Véronique Dubois seldom saw her father Walter Stern. She knew next to nothing about his past and his family. After sending an inquiry to the International Tracing Service (ITS) in 2011, she received extensive information about her paternal relatives. As Jewish Germans many of them had been deported and murdered. Now she is writing a book about her family’s history.

On 12 July 2016 Veronique Dubois visited the ITS in Bad Arolsen to see the original documents and meet the ITS staff member who had been of such help to her in her research: “I was determined to come here and thank the staff member personally”, Dubois said. “The search through the documents was so important for me. Now I know what happened to my father’s family. Meeting the ITS staff member who was able to answer all my questions means a lot to me.” During her visit to the ITS Dubois also viewed the Central Name Index (CNI) – the key to the ITS archive. “This memorial to all these fates, many of them unknown, is very moving”, the educator from Paris said. There are some 50 million index cards on approx. 17.5 million individual fates in the CNI – among them are some bearing the names of her family members.

Childhood in France

Dubois’ mother was a French Evangelical from Paris, her father a German Jew from Stuttgart, born in November 1900. He migrated to England in 1936. Dubois’ parents met during a holiday in Italy in the summer of 1959. In the spring of 1960 Véronique and her twin sister Martine were born. At that time her father already had another family he shared his life with in London. The twins spent their childhood in a foster family that the public welfare office had found for them; their single working mother visited them there every Saturday, and during the summer holidays the girls stayed with their mother.

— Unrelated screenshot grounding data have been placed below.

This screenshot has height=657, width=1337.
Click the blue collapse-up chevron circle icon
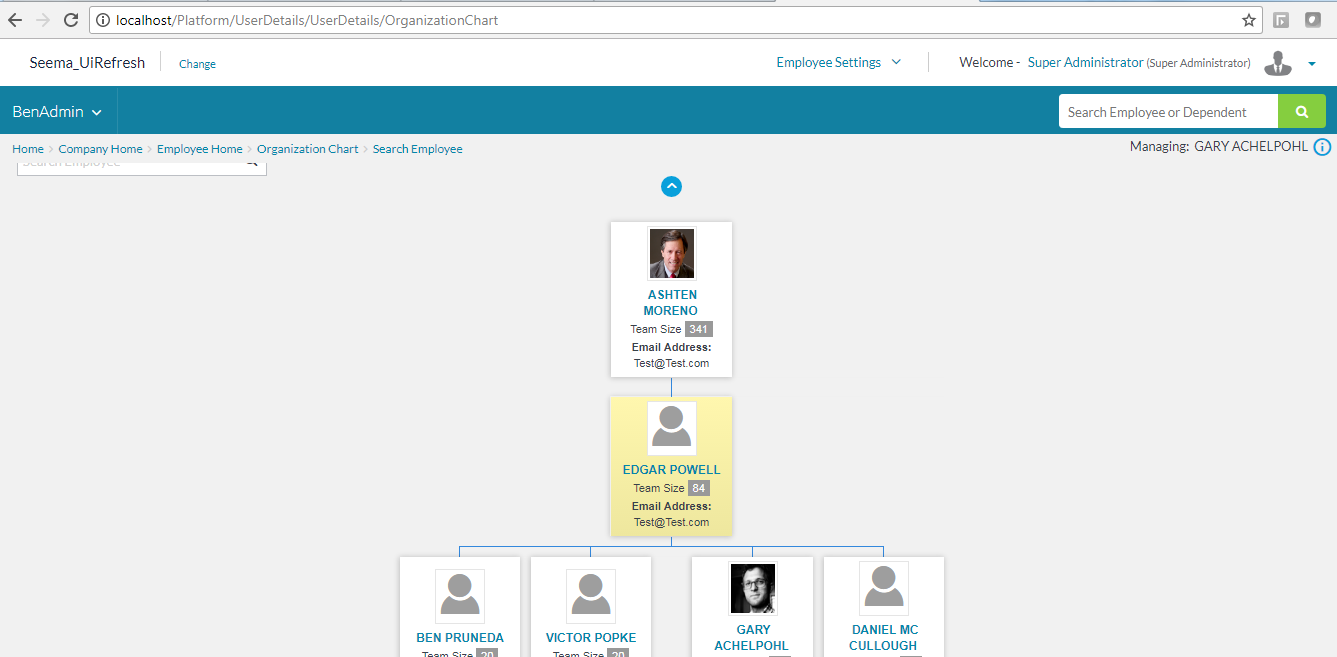coord(671,186)
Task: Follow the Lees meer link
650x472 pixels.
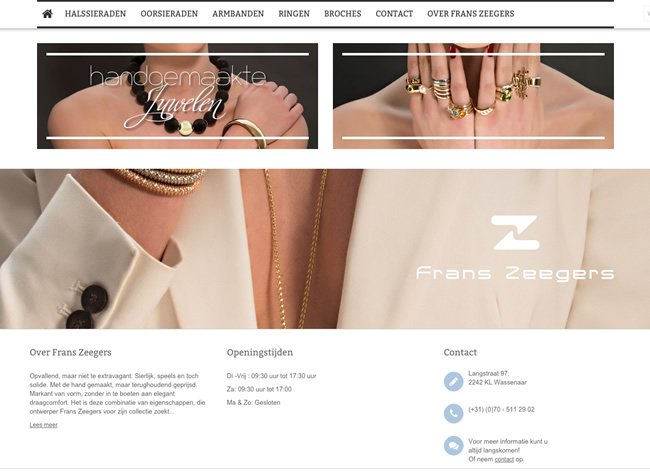Action: coord(44,425)
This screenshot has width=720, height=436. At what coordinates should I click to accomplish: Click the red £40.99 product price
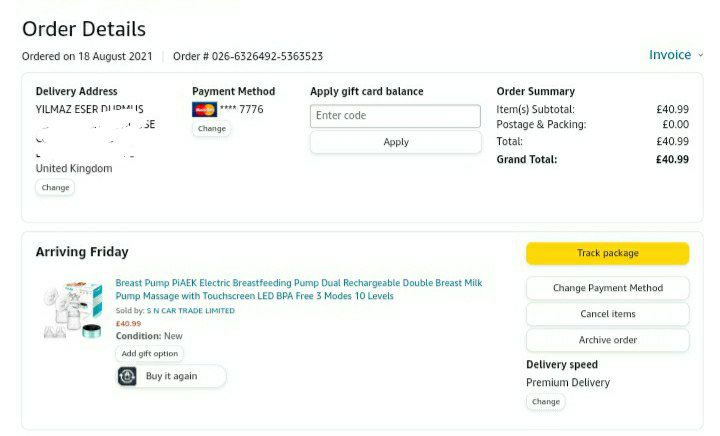[x=128, y=323]
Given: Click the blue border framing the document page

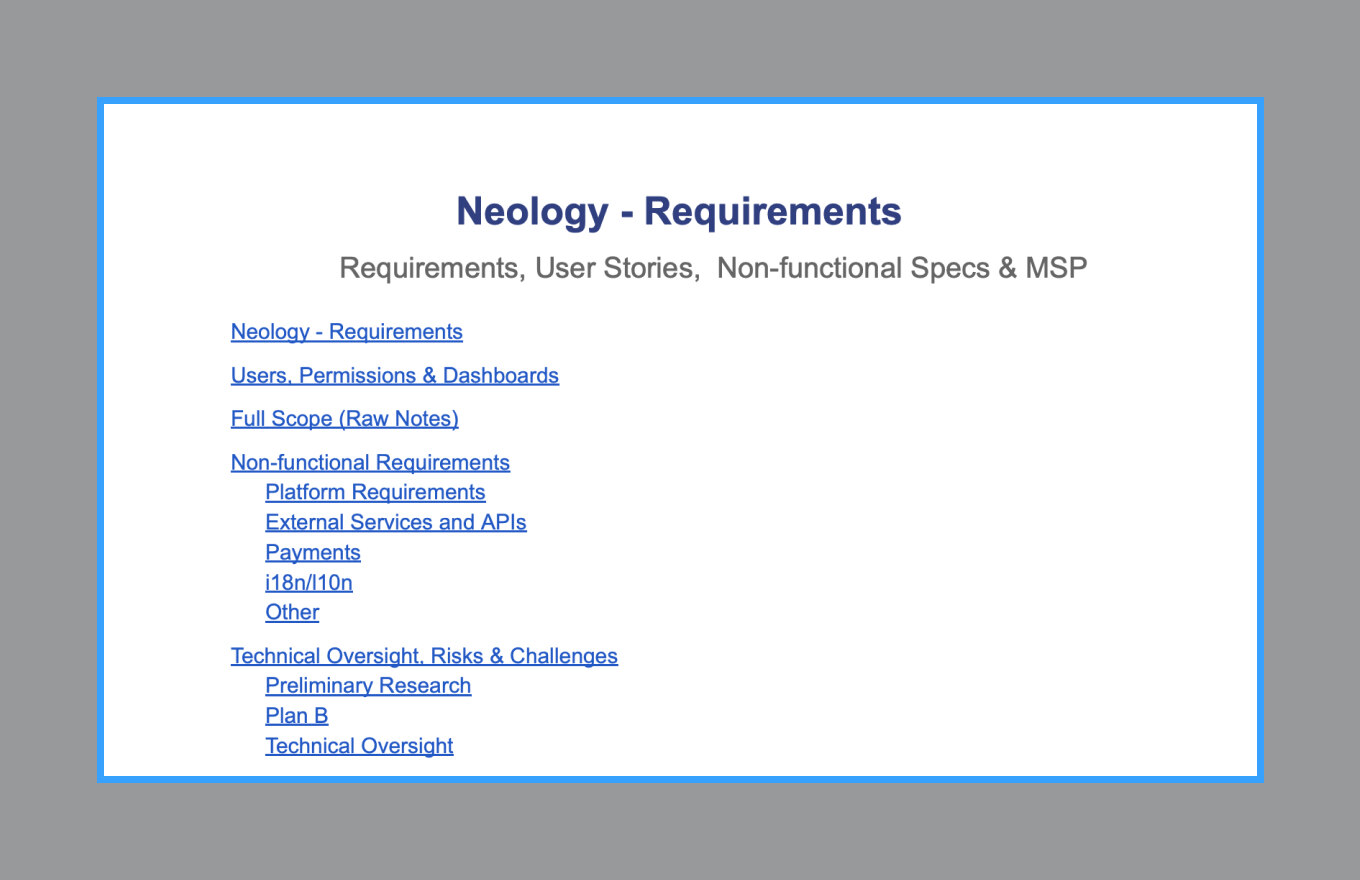Looking at the screenshot, I should pyautogui.click(x=100, y=440).
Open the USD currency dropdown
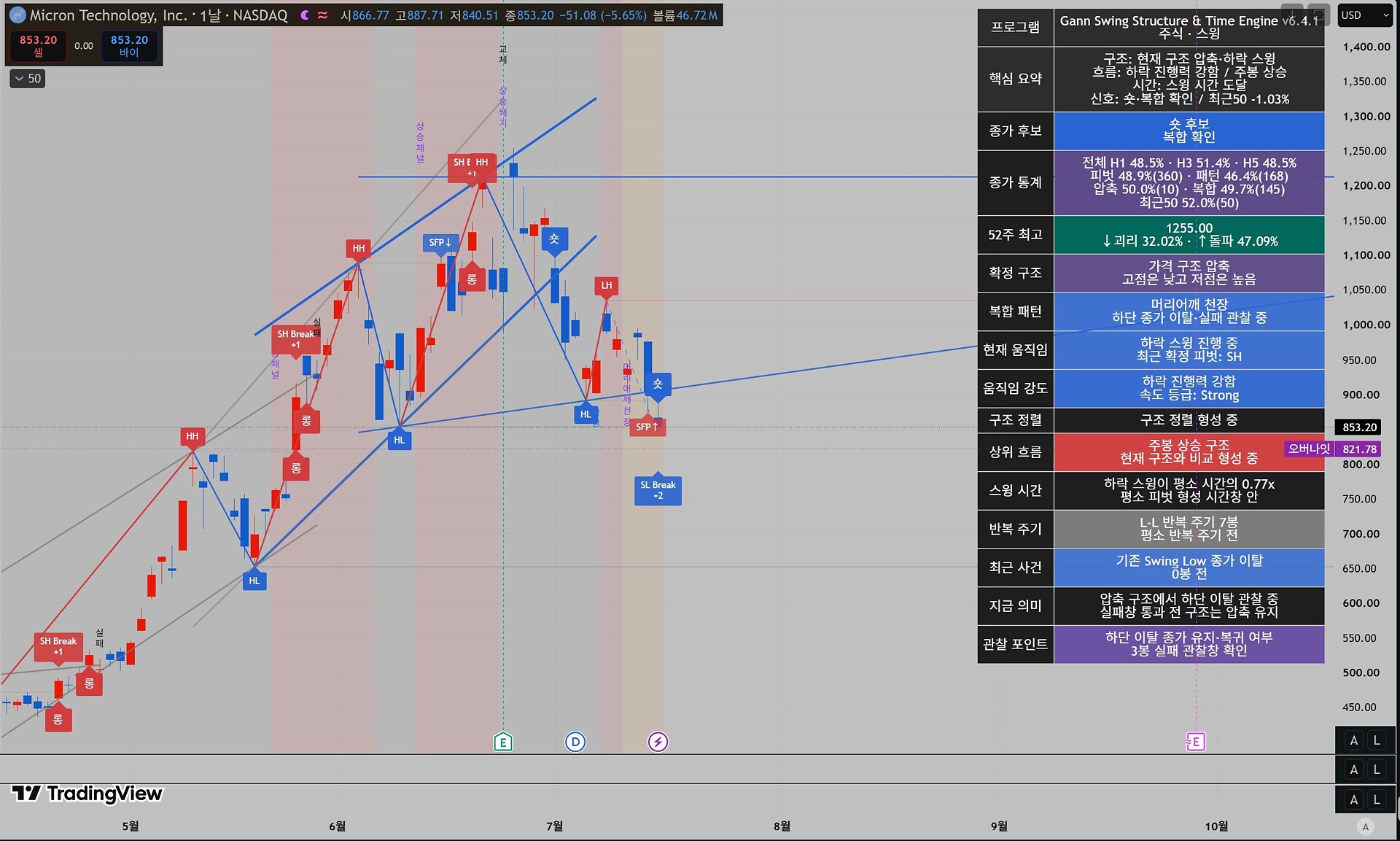This screenshot has width=1400, height=841. point(1365,15)
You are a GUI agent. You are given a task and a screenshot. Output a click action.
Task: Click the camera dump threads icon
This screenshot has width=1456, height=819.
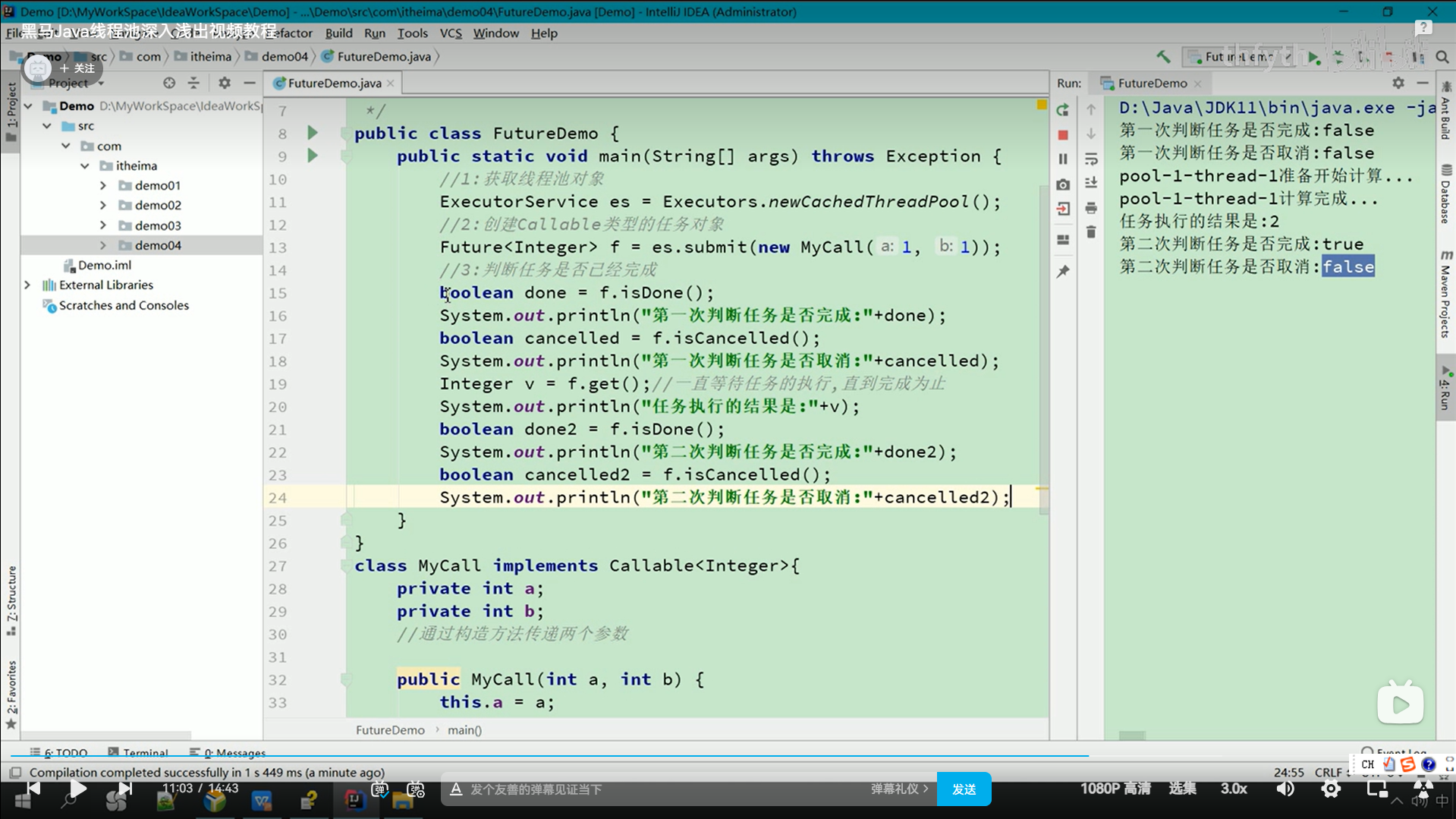click(1062, 184)
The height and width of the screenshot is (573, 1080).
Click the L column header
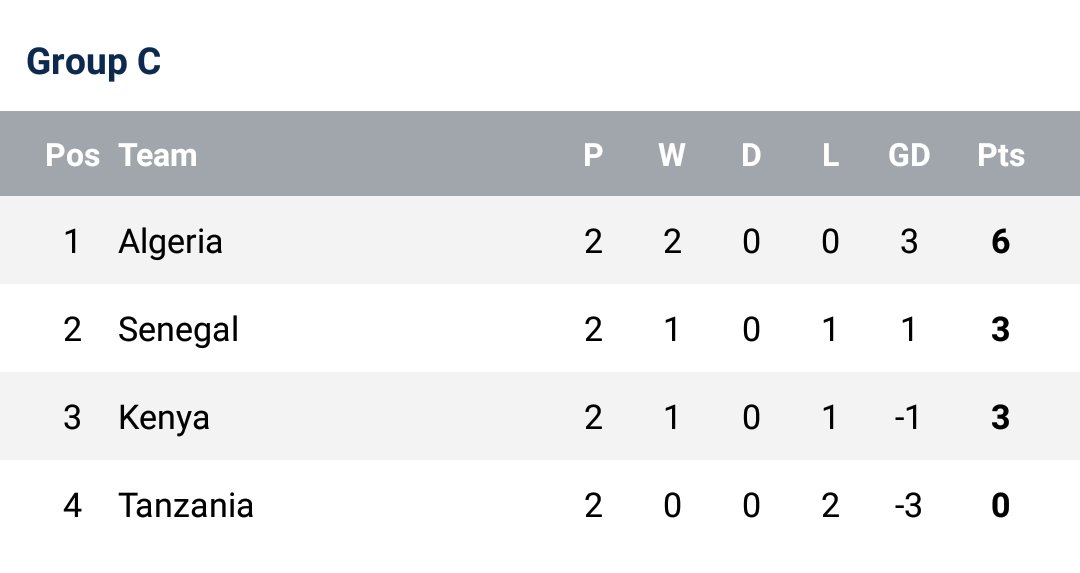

Once a year Walter, the father, came to see his daughters for one afternoon – always accompanied by their trilingual mother who translated for him.

The father died when the twin sisters were17 years old. The two girls never had the opportunity to ask him about his family. The only reliable information her mother told Veronica about her father was that he was originally from southern Germany, her guess being that he was Jewish – but the father had never spoken with her about his family or the reason for his emigration.

Searching for traces for the book project

When she was a young adult Véronique travelled to London to learn more about her family. There she tried contacting an elder half-brother; who refused to meet with her, though. After several years she started another search for information on her family history, and, in 2009 and 2010, she sent inquiries to the ITS. From the center she learned not only about her uncle and her cousin whom the Nazis deported to and murdered in Auschwitz and Izbica, but also about the fate of her great-aunt. She had been murdered in1940 as a psychiatric patient, having fallen victim to the so-called T4-Aktion in Grafeneck.

Véronique Dubois is writing her book with the support of three women from the Writer’s Workshop of the Association “Écoute, Mémoire, Histoire” (EMH) of the French Children’s Aid Society (Oeuvre de secours aux enfants): Fabienne Amson, head of the agency, together with staff members Elena Adam and Gladys Patron. In her book Dubois describes her childhood in France, and talks about the lengthy search and her father’s family. Her publication is intended to commemorate her relatives and record the story of her family for the coming generation.